Determining Authorship of Ron Paul’s Newletters Through Text Analysis: Part 2

Update: Part 3 is here.

Last week, readers (all two of you), may remember that I attempted to explore the question of authorship of Ron Paul’s controversial newsletters. You may recall that I attempted to compare the frequency of word length of a number of Paul’s known writings with four newsletter excerpts of which Paul denies authorship.

The trouble with the approach I took is that the tests are designed to show differences in authorship, but do not address the question of similarity. We may be able to statistically show that two pieces of writing come from different authors through a chi-square test of independence through the appearance of a small p-value. A large, p-value, however, does not necessarily show that the same author wrote two pieces of writing, though many take this result to be implicit.

What the results of the previous post do require, however, is further tests.

I focused on four articles, one on the coming race war, one on carjacking, one on AIDS and another one calling for Paul reelection to Congress. By analyzing word length, punctuation and letter appearance, We were able to determine that Paul probably did not write two of the four articles, namely the re-election article and the particularly offensive article on carjacking. The article on AIDS and the coming race war, however, are still in dispute.

Taking a cue from a paper sent my Mr. JD Klein, who kindly took the time to comment on the last post, I ran a principal component analysis (PCA) on word length. I have since added several articles by Lew Rockwell, head of the Mises Institute (a libertarian think tank), a few articles written by other members of the institute, more of Paul’s articles and three more of his books.

PCA is a mathematical procedure that uses an orthogonal transformation to convert a set of observations of possibly correlated variables into a set of values of uncorrelated variables called principal components. It is normally used as a data reduction technique when one has multiple correlated variables and wishes to reduce them into one, two or possibly three compact, but uncorrelated variables. In this case, there 30 variables representing the percentage of word lengths (from 1-30) in all of the texts.

What one can also do, is find important clusters of observations when plotting the first and second PC’s against one another. Thus, if Paul wrote some works, but someone else wrote others, we might see that all of Paul’s writings occupy a particular region on the plot, whereas the other author occupies another.

Biplot of First Two PC's of Word Length of Writings by Ron Paul, Other Authors and Disputed Articles from the Ron Paul Newletters

I have included the plot on the right. Interestingly, Paul’s writings are all over the place. What is of not, is that some of Lew Rockwell’s writings appear to be clustered in one region, along with the re-election and carjacking articles, the very two aritcles that were found to likely NOT to be written by Paul in the previous post. I have circled the appropriate region.

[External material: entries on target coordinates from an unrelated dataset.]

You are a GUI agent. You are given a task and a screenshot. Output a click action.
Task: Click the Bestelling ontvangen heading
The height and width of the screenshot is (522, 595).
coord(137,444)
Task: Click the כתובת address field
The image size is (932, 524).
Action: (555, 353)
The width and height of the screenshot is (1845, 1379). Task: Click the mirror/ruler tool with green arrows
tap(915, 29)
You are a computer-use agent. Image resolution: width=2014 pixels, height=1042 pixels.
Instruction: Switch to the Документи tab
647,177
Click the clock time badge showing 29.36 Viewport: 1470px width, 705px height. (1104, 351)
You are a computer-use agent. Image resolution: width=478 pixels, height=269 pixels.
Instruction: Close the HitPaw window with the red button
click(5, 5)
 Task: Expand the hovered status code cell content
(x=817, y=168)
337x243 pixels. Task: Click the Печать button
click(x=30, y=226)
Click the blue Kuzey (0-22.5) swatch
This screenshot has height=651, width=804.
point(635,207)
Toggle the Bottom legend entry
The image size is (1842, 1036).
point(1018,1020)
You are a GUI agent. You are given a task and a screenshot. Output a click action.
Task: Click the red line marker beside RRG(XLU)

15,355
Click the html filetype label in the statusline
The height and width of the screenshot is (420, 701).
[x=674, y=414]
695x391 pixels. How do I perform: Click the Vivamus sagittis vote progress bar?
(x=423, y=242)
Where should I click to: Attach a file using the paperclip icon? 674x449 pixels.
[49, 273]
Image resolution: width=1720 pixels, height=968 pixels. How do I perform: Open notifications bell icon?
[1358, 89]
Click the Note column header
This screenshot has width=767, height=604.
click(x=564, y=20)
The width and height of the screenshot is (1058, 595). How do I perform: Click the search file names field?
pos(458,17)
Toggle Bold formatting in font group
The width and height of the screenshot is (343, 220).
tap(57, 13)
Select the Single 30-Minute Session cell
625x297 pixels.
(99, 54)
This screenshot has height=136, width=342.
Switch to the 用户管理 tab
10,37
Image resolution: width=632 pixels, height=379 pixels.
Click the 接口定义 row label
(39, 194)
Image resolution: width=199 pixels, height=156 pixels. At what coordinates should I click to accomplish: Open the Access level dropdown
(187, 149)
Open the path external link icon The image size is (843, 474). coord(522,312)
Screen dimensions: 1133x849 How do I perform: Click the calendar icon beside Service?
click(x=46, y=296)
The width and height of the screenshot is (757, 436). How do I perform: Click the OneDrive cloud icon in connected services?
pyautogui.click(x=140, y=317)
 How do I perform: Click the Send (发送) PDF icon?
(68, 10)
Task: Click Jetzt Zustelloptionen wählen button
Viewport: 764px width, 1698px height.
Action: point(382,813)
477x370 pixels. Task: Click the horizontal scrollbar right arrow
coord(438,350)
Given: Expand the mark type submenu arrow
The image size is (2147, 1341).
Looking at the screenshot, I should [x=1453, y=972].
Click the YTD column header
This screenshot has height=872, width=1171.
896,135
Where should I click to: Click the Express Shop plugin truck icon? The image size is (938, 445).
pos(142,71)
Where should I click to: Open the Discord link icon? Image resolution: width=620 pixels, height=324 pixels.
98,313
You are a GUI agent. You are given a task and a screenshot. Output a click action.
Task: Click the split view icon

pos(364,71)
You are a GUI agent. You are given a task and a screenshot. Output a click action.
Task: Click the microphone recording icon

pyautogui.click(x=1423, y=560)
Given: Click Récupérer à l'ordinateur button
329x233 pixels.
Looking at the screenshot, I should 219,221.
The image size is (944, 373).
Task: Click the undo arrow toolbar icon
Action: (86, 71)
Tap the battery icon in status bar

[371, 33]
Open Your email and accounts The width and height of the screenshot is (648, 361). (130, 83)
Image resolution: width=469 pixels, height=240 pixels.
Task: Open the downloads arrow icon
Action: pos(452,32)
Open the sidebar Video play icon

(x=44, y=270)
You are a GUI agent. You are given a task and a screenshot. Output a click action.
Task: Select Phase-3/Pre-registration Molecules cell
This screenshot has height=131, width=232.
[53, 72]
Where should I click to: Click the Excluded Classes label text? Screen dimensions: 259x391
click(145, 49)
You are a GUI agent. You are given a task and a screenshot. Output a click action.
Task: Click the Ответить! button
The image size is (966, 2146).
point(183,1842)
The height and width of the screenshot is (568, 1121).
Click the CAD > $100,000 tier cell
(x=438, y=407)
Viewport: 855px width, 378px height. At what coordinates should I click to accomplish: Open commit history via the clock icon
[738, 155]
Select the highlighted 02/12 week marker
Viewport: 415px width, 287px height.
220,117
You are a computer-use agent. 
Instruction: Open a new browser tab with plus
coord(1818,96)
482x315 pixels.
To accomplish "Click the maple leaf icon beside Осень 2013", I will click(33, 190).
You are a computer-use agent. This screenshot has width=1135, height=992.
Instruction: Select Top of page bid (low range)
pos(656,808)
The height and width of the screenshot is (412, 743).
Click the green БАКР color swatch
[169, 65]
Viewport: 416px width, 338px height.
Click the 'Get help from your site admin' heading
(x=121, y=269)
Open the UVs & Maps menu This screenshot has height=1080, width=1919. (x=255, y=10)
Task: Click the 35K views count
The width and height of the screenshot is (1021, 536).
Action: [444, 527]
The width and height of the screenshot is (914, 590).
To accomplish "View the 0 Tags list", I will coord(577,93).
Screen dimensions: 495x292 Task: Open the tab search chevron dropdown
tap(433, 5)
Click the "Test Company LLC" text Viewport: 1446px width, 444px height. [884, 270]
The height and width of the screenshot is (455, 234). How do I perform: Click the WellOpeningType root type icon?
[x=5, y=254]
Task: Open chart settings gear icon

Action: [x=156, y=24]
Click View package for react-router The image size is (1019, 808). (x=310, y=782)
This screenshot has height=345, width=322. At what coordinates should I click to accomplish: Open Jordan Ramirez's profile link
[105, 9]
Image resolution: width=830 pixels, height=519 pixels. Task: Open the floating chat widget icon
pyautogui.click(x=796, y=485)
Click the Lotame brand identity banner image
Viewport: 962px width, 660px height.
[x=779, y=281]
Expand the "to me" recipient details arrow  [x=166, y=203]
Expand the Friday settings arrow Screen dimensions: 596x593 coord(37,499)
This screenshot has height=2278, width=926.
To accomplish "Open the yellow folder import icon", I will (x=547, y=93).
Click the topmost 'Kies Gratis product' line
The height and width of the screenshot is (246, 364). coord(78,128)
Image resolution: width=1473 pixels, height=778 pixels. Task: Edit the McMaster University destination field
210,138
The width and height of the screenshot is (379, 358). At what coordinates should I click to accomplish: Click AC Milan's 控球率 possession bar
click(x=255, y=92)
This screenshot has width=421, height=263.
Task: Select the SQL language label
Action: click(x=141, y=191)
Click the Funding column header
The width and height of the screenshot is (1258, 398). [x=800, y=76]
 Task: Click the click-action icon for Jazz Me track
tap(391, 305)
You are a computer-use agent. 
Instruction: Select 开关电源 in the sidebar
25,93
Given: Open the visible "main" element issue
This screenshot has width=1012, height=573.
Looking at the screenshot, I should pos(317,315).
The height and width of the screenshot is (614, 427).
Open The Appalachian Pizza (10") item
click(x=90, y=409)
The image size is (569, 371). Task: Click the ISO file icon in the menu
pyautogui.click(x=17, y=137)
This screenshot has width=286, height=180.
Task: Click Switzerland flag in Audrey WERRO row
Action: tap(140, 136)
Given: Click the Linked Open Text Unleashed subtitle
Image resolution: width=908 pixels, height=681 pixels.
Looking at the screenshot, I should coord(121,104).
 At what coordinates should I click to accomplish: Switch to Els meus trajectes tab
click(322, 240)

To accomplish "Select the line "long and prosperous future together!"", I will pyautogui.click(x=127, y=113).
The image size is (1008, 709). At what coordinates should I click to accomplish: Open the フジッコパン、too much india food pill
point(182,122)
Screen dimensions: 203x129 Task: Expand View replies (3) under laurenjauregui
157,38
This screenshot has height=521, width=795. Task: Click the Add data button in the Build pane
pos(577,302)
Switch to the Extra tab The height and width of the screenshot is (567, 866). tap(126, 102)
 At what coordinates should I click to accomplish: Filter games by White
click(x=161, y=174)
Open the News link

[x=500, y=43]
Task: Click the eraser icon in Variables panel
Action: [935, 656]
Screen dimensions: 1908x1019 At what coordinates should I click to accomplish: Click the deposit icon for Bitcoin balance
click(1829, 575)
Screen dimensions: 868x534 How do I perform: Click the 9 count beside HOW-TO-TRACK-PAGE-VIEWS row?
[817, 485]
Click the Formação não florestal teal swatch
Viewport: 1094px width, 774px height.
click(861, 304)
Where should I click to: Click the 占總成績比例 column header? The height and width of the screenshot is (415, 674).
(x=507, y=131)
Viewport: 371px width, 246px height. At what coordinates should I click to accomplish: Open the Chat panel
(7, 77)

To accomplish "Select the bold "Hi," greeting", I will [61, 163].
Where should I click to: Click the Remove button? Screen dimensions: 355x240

Searching further on authorship attribution and text analysis (this field is rather new to me), I also found a software package called JGAAP (Java Graphical Authorship Attribution Program) . It is a Java based textual analysis program. It allows one to feed in a number of text files, assign authorship to each one of them, and compare them with a number of texts of unknown authorship. While the program allows for a number of comparison methods, I opted for the path of lowest resistance (and time) and compared word length between the texts using and nearest neighbor driver and a histogram distance.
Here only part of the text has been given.